A socialist future like the one I dream about will also have a lot less pain and suffering than the current offering. I’ve done my homework, and without getting into details, I can say that there is a lot of that going on in the meat industries. Plants, in contrast, don’t feel pain. They cannot for the obvious reason that they do not have brains, or any nervous systems at all. And no, the cows and pigs are not going to reproduce out of control if we stop using them for food.

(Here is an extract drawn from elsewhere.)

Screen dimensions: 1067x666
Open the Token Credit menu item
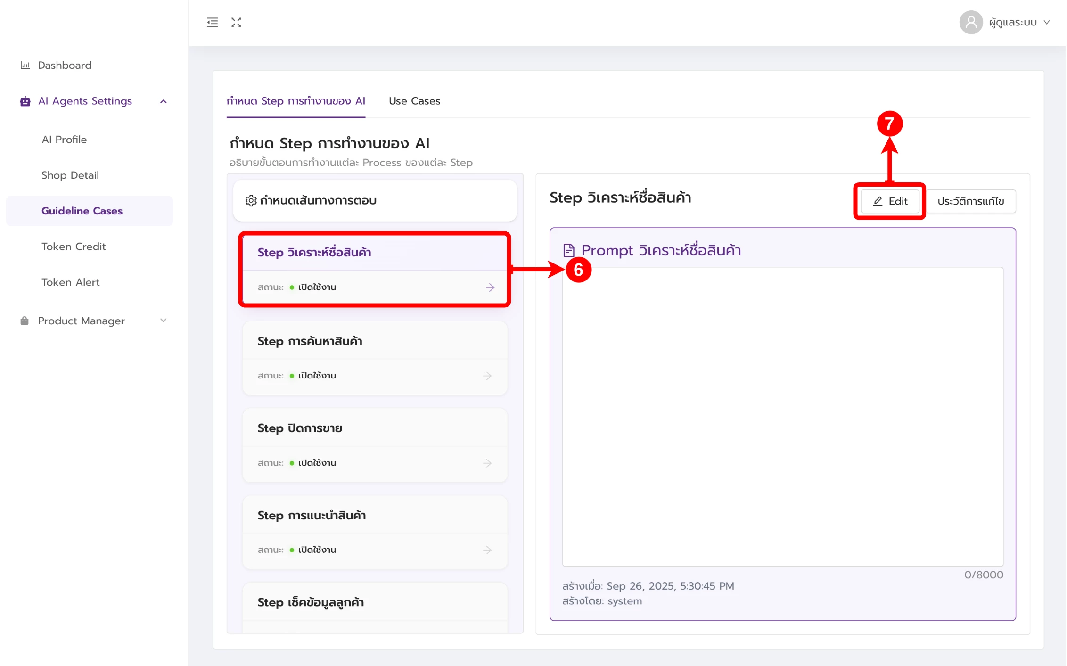74,247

There are environmental impacts as well, the most serious of which is the pollution caused by the wastes of animals grown for food. This has to go somewhere — and usually, untreated livestock waste is dumped into the nearest body of water, unlike human waste, which is in most cases required by law to be treated before release into the environment. The impacts of farm animal waste are significant — I’m not going to quote statistics, so you can research this if you want.

The impact of fertilizer is even greater; however, this problem does not completely go away if meaty diets eventually disappear. Fertilizer will still be necessary to grow crops, but mindful socialists will not be forced by the pressure of the market to produce the most, the biggest, and the best — only that which is needed. They can take care that the effects of the fertilizer they do use are reduced and monitored by careful farming practices, efforts made easier by a cooperative agricultural model and not a competitive one. Meat processing facilities have environmental impacts as well. Since it seems impossible for capitalism to maintain clean and efficient slaughterhouses, those places remain vectors for disease and contamination. Shockumentaries still pop on the tube every once in awhile, reminding us, however ineffectively, how filthy meat processing actually is.

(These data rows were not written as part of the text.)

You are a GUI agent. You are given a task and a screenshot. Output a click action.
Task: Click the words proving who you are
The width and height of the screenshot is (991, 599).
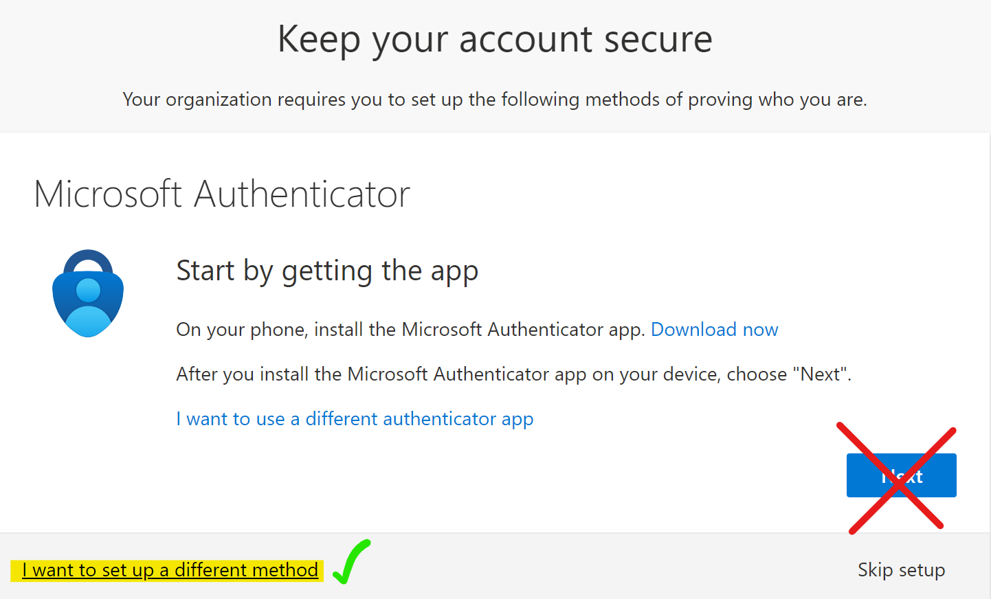777,100
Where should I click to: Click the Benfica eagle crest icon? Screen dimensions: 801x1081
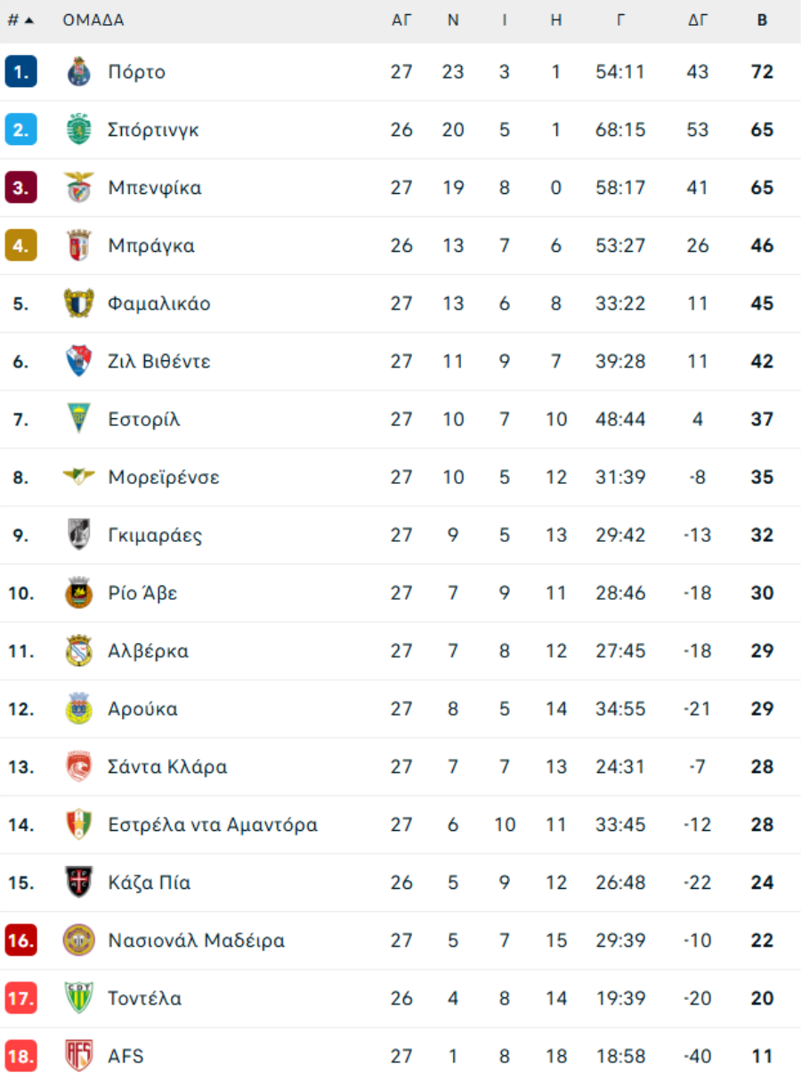[x=79, y=188]
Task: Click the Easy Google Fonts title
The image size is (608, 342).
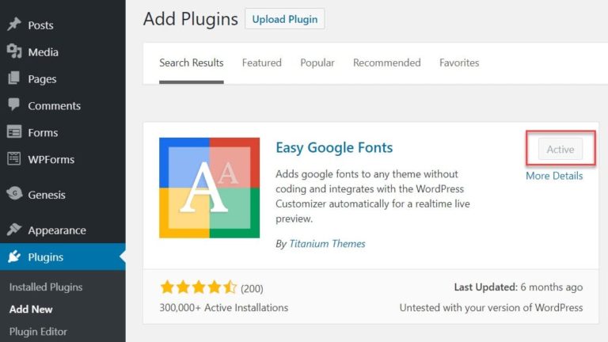Action: pos(334,148)
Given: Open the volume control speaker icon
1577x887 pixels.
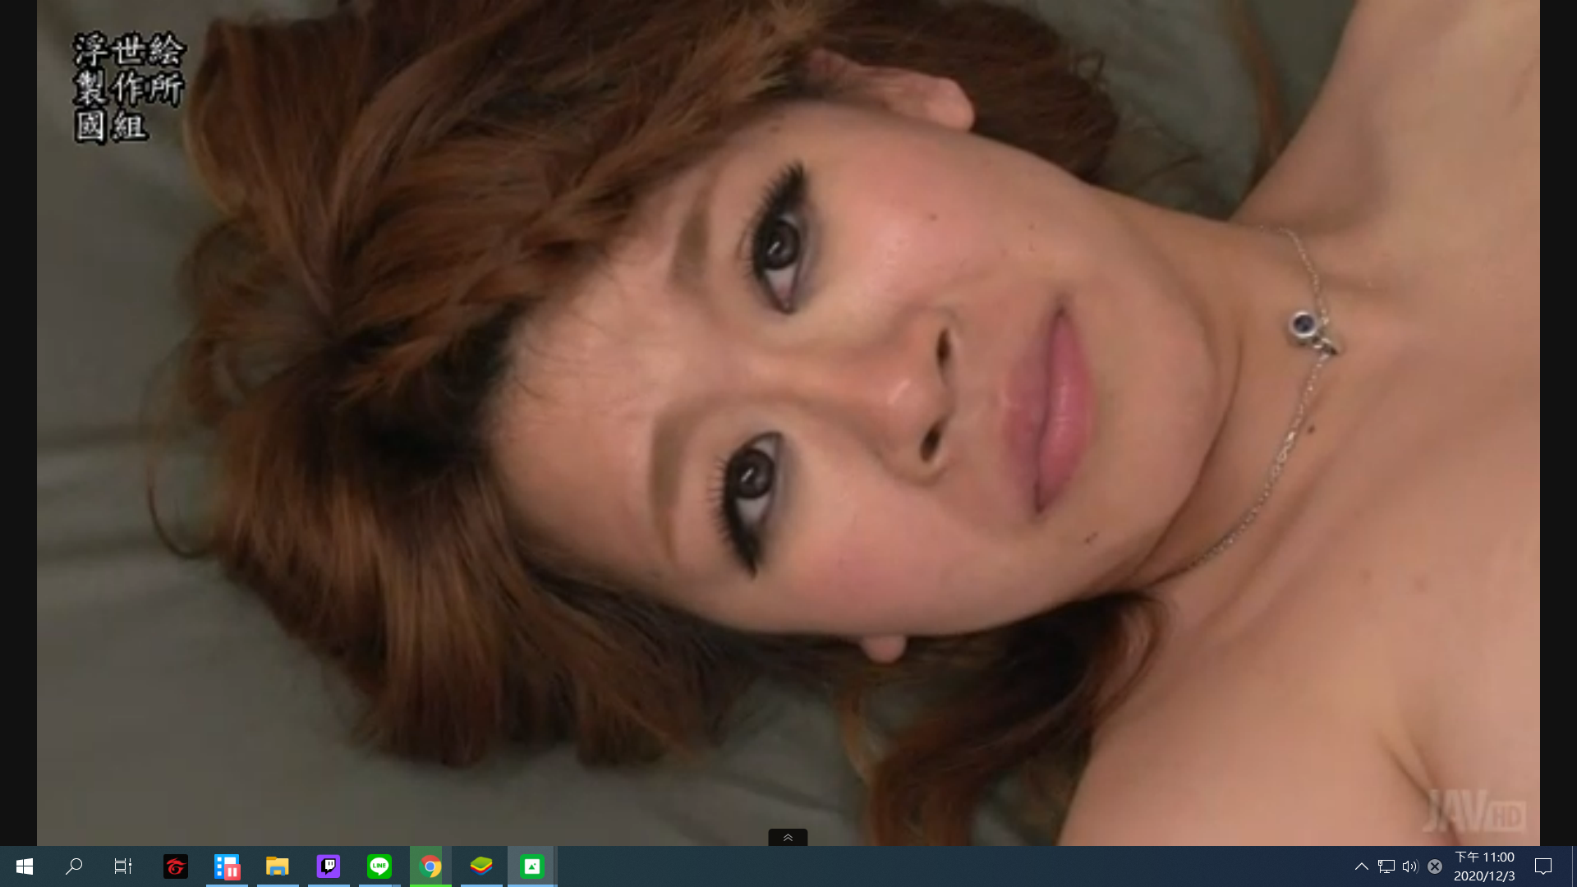Looking at the screenshot, I should (1410, 866).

In sum, the benefits of a vegetarian society can go hand in hand with the desires of a socialist society. A widespread vegetarian lifestyle can play a significant role in reducing energy demands, pain and suffering, and the negative effects of agriculture on the environment. The environmental and medical impacts of a meat-centered culture are well documented even if they are generally ignored; and even though the psychological impacts may be harder to measure, they still contribute, in my opinion, to making the world a little more violent than it needs to be.
Tony Pink

* This is not an actual scientific term, but then neither am I.